--- Texto para leer ---
◇ ◇ ◇
Tengo tantos y tan buenos amigos en facebook que casi no me queda tiempo para mí. Es tan plácido este mundo virtual, que no sé realmente cómo llenaba este vacío que se produce cada vez que no logro conectarme. Se ha desarrollado una vida virtual donde sabemos tanto de todos nosotros como nosostros queremos que los demás sepan. Algo. Poco. Mucho. Un pedazo. Una foto vieja. Un gusto obvio. Una afición exótica. Un estado de ánimo. Una necesidad. Una versión virtual de nosotros mismos.
◇ ◇ ◇
--- Entradas proporcionadas ---
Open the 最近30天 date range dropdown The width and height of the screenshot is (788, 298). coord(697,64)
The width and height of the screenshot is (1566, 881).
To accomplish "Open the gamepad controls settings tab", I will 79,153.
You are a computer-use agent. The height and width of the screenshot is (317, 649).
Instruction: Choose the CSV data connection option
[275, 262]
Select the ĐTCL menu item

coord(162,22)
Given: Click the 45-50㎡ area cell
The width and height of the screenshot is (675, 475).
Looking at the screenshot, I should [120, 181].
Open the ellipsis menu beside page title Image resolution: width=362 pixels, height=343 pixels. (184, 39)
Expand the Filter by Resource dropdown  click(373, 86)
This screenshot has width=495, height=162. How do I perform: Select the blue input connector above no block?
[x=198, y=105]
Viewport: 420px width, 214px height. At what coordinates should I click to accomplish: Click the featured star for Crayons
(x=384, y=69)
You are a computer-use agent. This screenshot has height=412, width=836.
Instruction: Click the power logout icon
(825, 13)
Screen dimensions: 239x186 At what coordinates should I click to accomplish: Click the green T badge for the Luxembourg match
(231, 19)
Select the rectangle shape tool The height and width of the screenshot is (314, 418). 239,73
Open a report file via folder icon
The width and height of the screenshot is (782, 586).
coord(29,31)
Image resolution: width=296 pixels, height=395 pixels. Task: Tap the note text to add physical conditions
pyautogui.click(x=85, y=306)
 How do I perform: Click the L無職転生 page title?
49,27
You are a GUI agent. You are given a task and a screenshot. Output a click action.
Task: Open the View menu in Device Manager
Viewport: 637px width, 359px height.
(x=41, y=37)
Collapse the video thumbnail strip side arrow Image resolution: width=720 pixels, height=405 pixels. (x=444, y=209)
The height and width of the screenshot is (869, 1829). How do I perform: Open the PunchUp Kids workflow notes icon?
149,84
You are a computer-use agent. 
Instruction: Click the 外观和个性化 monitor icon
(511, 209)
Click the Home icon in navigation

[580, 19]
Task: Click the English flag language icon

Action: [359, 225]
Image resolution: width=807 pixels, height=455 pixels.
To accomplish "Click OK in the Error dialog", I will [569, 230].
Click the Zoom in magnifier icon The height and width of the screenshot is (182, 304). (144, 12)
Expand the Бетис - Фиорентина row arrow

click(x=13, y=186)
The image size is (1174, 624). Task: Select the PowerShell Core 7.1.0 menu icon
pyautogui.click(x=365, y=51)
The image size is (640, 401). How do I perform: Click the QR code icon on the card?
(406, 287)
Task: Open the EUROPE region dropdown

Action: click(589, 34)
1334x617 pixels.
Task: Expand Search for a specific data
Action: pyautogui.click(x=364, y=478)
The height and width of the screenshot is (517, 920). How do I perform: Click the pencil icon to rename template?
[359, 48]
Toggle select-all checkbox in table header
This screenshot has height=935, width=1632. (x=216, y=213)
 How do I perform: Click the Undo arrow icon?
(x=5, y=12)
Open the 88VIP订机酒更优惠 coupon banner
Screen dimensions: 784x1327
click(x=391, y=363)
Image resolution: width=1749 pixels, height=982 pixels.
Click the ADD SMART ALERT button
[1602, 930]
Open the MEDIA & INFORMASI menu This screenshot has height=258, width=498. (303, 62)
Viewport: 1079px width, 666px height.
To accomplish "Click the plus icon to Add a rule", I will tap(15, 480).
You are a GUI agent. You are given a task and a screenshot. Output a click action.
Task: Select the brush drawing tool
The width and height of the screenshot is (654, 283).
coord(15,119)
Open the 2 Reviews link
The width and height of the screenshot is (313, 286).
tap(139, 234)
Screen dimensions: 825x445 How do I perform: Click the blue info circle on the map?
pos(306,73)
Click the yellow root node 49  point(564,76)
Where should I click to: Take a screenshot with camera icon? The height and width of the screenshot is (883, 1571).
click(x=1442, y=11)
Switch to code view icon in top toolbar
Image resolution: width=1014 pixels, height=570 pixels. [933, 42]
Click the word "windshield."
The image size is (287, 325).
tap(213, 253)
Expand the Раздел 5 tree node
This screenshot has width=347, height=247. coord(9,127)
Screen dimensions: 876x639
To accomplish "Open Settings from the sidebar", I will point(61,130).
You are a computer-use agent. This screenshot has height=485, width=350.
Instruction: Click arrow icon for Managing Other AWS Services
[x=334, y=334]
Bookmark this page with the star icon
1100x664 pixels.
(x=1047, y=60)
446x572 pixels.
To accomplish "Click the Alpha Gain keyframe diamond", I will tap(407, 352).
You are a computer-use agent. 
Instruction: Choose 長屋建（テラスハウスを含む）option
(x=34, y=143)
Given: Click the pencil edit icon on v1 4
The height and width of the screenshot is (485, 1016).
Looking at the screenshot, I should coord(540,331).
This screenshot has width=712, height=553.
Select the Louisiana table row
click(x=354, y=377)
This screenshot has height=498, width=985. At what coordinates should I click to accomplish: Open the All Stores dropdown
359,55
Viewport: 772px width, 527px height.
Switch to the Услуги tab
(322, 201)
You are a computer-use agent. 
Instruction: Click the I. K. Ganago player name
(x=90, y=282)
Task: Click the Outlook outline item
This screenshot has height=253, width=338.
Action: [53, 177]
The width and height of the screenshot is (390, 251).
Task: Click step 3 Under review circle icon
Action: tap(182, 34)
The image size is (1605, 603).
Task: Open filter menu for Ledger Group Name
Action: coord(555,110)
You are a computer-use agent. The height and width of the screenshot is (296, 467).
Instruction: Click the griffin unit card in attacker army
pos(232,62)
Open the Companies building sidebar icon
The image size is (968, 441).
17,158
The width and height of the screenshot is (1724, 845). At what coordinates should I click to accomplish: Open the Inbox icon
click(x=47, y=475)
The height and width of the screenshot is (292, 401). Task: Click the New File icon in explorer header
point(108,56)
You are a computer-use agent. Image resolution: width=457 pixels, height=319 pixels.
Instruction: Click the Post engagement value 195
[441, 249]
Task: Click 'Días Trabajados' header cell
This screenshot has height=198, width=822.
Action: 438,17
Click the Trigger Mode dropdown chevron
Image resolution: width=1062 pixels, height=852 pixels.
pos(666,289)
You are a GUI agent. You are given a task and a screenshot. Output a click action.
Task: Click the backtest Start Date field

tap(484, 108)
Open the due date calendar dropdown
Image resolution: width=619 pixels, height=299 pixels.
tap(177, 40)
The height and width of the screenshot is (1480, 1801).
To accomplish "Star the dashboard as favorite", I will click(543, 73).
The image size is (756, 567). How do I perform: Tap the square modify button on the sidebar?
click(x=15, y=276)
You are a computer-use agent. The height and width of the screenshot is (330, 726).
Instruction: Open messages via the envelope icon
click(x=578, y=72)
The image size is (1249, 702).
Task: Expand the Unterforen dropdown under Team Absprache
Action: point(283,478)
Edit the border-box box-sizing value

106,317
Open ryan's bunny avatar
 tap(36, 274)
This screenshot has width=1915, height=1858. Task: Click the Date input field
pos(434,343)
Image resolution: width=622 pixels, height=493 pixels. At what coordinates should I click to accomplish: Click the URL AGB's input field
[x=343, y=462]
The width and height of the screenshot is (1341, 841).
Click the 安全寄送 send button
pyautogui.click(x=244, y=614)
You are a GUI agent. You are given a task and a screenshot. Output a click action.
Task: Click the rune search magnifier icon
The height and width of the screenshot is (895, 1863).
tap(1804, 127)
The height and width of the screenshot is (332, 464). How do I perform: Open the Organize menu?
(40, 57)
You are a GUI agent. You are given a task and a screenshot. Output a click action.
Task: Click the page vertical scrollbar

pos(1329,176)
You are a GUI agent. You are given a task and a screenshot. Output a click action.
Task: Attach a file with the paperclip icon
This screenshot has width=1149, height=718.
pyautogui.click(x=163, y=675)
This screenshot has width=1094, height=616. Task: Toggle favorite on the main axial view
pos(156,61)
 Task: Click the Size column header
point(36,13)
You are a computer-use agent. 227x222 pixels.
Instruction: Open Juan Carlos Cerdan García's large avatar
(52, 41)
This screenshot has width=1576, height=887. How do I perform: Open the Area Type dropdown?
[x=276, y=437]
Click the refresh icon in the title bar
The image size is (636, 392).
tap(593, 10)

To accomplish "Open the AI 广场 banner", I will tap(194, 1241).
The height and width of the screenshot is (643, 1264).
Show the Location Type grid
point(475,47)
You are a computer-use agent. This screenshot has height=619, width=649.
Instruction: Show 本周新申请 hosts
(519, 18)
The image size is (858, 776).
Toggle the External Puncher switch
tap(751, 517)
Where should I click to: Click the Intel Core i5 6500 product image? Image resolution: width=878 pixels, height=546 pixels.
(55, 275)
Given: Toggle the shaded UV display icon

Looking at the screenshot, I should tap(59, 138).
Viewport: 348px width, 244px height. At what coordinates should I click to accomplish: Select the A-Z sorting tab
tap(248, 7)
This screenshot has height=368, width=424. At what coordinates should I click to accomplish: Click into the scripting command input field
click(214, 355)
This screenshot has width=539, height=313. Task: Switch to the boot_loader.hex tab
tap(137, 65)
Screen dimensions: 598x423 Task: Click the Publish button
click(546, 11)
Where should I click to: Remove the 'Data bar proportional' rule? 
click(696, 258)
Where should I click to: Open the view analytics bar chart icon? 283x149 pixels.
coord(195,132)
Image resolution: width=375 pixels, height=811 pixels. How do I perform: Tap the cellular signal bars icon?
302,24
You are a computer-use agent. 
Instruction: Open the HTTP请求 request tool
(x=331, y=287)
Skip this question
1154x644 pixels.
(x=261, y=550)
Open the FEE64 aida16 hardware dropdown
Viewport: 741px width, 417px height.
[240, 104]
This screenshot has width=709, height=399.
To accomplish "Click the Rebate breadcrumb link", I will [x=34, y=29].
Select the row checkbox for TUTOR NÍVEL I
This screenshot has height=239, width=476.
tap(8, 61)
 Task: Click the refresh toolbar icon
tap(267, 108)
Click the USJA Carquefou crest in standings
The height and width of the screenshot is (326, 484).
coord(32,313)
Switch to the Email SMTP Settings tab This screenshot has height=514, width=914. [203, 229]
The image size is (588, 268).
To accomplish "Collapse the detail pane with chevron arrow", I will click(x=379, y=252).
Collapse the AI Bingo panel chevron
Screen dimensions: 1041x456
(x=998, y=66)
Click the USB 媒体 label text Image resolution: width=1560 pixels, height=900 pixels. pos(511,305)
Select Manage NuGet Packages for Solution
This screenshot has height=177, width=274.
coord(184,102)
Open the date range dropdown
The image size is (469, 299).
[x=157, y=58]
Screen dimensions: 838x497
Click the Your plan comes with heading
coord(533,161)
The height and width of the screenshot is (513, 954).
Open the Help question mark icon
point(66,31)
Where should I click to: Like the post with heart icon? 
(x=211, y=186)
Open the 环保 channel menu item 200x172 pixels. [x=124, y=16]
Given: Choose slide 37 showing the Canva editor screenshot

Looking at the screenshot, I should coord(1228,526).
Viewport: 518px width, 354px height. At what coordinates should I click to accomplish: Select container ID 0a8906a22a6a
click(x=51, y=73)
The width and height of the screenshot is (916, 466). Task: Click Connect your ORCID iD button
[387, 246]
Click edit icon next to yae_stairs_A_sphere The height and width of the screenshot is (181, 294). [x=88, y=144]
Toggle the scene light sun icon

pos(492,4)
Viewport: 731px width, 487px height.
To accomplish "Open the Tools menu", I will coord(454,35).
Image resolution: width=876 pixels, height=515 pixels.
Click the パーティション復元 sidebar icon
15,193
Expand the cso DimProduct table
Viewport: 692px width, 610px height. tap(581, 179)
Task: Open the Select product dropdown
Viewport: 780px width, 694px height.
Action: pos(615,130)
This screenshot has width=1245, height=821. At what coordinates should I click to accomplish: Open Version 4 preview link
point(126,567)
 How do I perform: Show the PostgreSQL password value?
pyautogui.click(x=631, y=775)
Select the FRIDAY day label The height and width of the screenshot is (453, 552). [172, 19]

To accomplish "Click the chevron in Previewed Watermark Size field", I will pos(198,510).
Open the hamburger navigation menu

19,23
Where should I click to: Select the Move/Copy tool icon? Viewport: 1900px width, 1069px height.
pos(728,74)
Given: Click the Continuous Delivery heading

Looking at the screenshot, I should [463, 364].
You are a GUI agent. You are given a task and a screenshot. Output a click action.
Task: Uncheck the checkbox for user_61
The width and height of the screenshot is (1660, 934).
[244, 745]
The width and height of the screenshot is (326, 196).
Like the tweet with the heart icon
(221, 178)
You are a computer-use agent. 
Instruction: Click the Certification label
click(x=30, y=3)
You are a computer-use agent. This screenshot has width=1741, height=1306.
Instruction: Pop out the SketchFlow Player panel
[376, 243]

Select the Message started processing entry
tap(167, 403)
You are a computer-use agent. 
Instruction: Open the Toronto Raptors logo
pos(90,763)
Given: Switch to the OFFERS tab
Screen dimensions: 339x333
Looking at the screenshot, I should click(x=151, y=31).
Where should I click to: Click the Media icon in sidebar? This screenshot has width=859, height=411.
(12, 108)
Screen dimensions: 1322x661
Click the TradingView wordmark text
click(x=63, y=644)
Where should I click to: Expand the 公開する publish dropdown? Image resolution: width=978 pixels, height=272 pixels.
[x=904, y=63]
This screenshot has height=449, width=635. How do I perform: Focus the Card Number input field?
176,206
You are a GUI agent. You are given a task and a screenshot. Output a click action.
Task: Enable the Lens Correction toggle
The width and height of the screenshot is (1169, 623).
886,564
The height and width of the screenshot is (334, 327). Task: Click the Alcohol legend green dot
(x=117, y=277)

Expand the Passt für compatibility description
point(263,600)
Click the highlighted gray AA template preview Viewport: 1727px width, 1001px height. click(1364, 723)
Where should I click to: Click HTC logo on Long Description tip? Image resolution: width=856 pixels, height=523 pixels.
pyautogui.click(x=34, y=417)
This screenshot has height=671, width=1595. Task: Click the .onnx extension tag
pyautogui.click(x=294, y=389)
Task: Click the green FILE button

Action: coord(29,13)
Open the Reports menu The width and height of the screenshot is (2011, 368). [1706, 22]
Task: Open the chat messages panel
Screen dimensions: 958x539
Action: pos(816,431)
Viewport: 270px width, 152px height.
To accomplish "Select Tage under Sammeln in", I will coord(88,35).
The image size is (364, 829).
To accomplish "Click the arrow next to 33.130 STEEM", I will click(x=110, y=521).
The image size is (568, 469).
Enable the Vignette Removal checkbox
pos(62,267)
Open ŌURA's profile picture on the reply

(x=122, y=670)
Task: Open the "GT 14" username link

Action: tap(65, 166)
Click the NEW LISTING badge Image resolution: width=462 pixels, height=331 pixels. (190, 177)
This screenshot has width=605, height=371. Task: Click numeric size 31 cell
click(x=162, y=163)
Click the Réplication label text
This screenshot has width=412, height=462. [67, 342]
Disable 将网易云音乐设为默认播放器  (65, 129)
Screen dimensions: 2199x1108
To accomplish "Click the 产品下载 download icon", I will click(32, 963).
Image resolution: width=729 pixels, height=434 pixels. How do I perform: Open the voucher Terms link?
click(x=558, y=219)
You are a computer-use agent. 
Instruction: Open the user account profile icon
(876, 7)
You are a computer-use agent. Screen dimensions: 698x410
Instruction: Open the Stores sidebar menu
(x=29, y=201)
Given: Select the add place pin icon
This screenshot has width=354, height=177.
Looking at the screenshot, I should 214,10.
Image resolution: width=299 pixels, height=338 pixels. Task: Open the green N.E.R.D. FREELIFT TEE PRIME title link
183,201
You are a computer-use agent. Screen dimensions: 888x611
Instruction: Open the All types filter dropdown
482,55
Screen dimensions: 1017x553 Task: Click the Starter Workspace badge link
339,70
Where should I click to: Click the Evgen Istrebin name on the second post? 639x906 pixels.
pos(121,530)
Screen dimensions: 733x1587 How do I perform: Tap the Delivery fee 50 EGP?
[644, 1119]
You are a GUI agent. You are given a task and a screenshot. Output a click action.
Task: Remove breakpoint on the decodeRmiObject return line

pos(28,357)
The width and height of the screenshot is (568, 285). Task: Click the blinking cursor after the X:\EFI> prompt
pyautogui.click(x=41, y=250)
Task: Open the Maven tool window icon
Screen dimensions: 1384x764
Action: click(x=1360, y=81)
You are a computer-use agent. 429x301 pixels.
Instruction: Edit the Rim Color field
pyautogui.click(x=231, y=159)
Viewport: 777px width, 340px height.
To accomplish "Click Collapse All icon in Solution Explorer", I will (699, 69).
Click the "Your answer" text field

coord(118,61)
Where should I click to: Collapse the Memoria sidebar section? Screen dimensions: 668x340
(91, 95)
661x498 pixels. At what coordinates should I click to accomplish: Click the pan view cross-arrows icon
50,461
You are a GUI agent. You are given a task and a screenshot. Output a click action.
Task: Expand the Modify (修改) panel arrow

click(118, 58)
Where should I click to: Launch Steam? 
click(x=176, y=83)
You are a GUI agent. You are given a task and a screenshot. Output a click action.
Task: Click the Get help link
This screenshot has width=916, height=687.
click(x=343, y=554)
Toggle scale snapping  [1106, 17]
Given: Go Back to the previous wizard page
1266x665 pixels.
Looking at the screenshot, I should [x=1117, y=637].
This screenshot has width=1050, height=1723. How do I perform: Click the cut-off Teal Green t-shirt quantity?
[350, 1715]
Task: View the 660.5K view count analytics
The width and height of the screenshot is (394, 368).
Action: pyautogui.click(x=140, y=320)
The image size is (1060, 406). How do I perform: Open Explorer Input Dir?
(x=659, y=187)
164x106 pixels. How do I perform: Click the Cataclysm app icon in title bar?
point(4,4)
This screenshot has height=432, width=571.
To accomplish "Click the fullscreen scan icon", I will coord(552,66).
◇ ◇ ◇
--- Tarea indicada ---
Copia el pasaje del texto sobre los amigos en facebook desde "Tengo tantos y" hasta "de nosotros mismos.", ambos inclusive, y sustituye "plácido" por "tranquilo".

--- Resultado ---
Tengo tantos y tan buenos amigos en facebook que casi no me queda tiempo para mí. Es tan tranquilo este mundo virtual, que no sé realmente cómo llenaba este vacío que se produce cada vez que no logro conectarme. Se ha desarrollado una vida virtual donde sabemos tanto de todos nosotros como nosostros queremos que los demás sepan. Algo. Poco. Mucho. Un pedazo. Una foto vieja. Un gusto obvio. Una afición exótica. Un estado de ánimo. Una necesidad. Una versión virtual de nosotros mismos.